I’m in Greenville SC and have lived here for 6 years and I see and feel the vibe and the energy everyday. I don’t see this changing anytime soon. I am “long” on the Carolinas too.
@Arn Cenedella I couldn’t agree more, know your product, your processes and study your successes and your failures every deal has both and every deal is as good or bad as your actions, and foresight meet the properties financial reality.
- Realtor
- Oakland, CA and a Real Estate Investor with Multi-Family Units and a Self Storage Facility
- 2,389
- Votes |
- 2,350
- Posts
Good post jason
This is a CRAZY market! I would recommend that investors look for assets with significant untapped value. Like a run-down commercial building that could be torn down. Then use the lot to rent to food trucks. Or a self-storage facility that is not offering U-Haul and maximizing its ancillary retails sale opportunities. Or a mobile home park that is still paying all the tenants' utilities. Or a house near campus that could be more (much more!) profitably rent out by the bed than to one tenant. Good luck everyone!
Originally posted by @Justin Goodin:
@Jason Malabute I agree! I was just mentioning this on another post. Having the right and exact buying criteria is very important.
I think taking the sniper approach instead of the shotgun approach is key. Really drill down on 1 or 2 markets, the size of the asset, year built, class, etc.
I agree with Justin. Narrowing down a few markets and being an expert in that market may give you a key advantage where you see value that someone else missed. That little piece of information that you know could be the difference in whether you get a deal or not.
@Jackson Babcock Totally agree!

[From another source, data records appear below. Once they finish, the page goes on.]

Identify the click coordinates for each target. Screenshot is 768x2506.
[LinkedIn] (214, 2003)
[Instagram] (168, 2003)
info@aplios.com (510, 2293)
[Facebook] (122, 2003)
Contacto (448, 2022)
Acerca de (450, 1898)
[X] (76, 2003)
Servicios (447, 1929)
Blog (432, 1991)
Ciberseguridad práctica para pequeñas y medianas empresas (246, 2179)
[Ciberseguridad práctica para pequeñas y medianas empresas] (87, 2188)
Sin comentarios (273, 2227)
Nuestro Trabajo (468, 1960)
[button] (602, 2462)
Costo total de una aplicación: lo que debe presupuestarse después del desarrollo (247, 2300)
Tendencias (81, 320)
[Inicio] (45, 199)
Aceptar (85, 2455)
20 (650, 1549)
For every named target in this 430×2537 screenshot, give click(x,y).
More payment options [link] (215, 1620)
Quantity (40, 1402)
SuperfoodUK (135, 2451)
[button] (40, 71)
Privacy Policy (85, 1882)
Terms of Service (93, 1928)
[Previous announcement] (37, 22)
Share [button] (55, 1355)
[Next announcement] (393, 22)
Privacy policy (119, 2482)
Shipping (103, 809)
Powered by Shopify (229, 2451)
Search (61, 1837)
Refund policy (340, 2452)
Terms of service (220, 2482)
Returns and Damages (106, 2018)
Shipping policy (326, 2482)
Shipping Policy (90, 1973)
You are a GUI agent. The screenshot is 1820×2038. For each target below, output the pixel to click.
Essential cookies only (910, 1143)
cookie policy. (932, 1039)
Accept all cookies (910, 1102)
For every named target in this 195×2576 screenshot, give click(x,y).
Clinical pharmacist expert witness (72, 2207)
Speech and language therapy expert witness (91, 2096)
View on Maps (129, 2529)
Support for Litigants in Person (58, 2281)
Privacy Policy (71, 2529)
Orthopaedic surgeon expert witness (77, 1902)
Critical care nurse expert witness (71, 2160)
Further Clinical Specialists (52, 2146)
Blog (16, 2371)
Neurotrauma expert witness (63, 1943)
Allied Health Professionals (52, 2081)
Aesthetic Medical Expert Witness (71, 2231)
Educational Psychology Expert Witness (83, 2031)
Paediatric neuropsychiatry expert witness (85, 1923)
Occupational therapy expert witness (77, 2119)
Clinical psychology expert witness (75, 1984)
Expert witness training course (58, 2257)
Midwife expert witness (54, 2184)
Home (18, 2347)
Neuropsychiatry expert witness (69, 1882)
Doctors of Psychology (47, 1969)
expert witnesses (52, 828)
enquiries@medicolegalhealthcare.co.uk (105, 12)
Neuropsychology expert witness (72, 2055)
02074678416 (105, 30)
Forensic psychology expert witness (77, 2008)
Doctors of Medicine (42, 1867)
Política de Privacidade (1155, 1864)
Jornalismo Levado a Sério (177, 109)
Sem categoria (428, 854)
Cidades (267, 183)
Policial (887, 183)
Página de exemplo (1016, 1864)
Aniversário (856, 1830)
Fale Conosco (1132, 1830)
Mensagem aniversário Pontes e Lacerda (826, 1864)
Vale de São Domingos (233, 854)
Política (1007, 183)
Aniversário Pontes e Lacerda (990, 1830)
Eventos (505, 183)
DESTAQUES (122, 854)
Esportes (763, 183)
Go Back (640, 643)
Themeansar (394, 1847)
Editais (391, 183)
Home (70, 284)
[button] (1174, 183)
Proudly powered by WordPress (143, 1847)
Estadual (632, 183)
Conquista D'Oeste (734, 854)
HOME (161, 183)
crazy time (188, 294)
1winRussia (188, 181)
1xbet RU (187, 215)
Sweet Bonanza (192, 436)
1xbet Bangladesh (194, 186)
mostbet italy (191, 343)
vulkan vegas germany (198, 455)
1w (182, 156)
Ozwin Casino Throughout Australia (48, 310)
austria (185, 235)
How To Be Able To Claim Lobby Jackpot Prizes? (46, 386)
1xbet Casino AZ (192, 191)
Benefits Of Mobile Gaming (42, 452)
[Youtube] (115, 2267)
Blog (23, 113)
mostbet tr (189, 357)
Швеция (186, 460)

You will feel a lot more confident in your underwriting and speaking to investors with that in depth market knowledge.
This is exactly why we take a geoniching investment strategy [inch wide, mile deep]. We are geoniched in that we only invest in Florida multifamily. And on top of that, we only invest in a handful of areas in Florida don't produce positive cashflow (i.e. south FL). There are many successful syndicators who are wide area investors [mile wide inch deep] but I think it may be getting a little harder to make that strategy work since the riches are in the niches. I might do a podcast on this thread to go deeper on the topic. What do you think?